**Set exercise**
Edit the rows below so that every "Where should I click to" becomes "Where do I click to", leaving everything else unchanged.

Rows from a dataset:
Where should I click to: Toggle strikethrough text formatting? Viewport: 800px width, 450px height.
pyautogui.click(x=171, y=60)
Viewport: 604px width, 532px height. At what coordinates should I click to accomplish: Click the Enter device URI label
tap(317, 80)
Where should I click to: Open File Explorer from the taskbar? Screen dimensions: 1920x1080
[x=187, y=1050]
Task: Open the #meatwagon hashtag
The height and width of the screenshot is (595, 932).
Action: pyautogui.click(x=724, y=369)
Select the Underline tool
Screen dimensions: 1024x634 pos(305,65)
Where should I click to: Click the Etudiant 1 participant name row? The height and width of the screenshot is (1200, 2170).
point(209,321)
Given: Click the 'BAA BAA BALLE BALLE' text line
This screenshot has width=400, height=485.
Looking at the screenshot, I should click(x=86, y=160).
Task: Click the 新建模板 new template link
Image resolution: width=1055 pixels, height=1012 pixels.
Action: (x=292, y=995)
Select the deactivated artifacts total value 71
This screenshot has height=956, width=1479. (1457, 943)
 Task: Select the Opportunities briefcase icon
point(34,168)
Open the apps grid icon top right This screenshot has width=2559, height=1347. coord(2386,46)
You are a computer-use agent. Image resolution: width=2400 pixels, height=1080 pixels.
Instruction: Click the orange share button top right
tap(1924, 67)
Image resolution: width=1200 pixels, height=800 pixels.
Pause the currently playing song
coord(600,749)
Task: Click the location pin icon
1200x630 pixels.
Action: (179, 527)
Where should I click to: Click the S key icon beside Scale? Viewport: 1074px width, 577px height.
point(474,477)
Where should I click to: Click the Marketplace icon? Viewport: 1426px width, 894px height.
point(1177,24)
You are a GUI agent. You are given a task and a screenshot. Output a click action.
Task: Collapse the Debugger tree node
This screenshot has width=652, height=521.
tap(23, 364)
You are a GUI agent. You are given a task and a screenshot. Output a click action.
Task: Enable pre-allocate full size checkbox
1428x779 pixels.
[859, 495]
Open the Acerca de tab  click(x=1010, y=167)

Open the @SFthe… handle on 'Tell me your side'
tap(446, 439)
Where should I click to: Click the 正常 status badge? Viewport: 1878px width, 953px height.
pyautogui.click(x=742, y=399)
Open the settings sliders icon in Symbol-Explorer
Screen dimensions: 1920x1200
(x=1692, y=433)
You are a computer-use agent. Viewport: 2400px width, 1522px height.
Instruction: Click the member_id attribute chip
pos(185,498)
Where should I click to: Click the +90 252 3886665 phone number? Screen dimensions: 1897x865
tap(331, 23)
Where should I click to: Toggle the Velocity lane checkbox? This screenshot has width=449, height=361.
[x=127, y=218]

**Task solution**
Where do I click to: Toggle strikethrough text formatting? Viewport: 800px width, 450px height.
pyautogui.click(x=171, y=60)
Viewport: 604px width, 532px height. At what coordinates should I click to accomplish: Click the Enter device URI label
tap(317, 80)
Where do I click to: Open File Explorer from the taskbar? Screen dimensions: 1920x1080
[x=187, y=1050]
Task: Open the #meatwagon hashtag
The height and width of the screenshot is (595, 932).
Action: pyautogui.click(x=724, y=369)
Select the Underline tool
Screen dimensions: 1024x634 pos(305,65)
Where do I click to: Click the Etudiant 1 participant name row? The height and width of the screenshot is (1200, 2170).
point(209,321)
Given: Click the 'BAA BAA BALLE BALLE' text line
This screenshot has width=400, height=485.
Looking at the screenshot, I should click(x=86, y=160).
Task: Click the 新建模板 new template link
Image resolution: width=1055 pixels, height=1012 pixels.
Action: (x=292, y=995)
Select the deactivated artifacts total value 71
This screenshot has height=956, width=1479. (1457, 943)
 Task: Select the Opportunities briefcase icon
point(34,168)
Open the apps grid icon top right This screenshot has width=2559, height=1347. coord(2386,46)
You are a computer-use agent. Image resolution: width=2400 pixels, height=1080 pixels.
Instruction: Click the orange share button top right
tap(1924, 67)
Image resolution: width=1200 pixels, height=800 pixels.
Pause the currently playing song
coord(600,749)
Task: Click the location pin icon
1200x630 pixels.
Action: (179, 527)
Where do I click to: Click the S key icon beside Scale? Viewport: 1074px width, 577px height.
point(474,477)
Where do I click to: Click the Marketplace icon? Viewport: 1426px width, 894px height.
point(1177,24)
You are a GUI agent. You are given a task and a screenshot. Output a click action.
Task: Collapse the Debugger tree node
This screenshot has width=652, height=521.
tap(23, 364)
You are a GUI agent. You are given a task and a screenshot. Output a click action.
Task: Enable pre-allocate full size checkbox
1428x779 pixels.
[859, 495]
Open the Acerca de tab  click(x=1010, y=167)

Open the @SFthe… handle on 'Tell me your side'
tap(446, 439)
Where do I click to: Click the 正常 status badge? Viewport: 1878px width, 953px height.
pyautogui.click(x=742, y=399)
Open the settings sliders icon in Symbol-Explorer
Screen dimensions: 1920x1200
(x=1692, y=433)
You are a computer-use agent. Viewport: 2400px width, 1522px height.
Instruction: Click the member_id attribute chip
pos(185,498)
Where do I click to: Click the +90 252 3886665 phone number? Screen dimensions: 1897x865
tap(331, 23)
Where do I click to: Toggle the Velocity lane checkbox? This screenshot has width=449, height=361.
[x=127, y=218]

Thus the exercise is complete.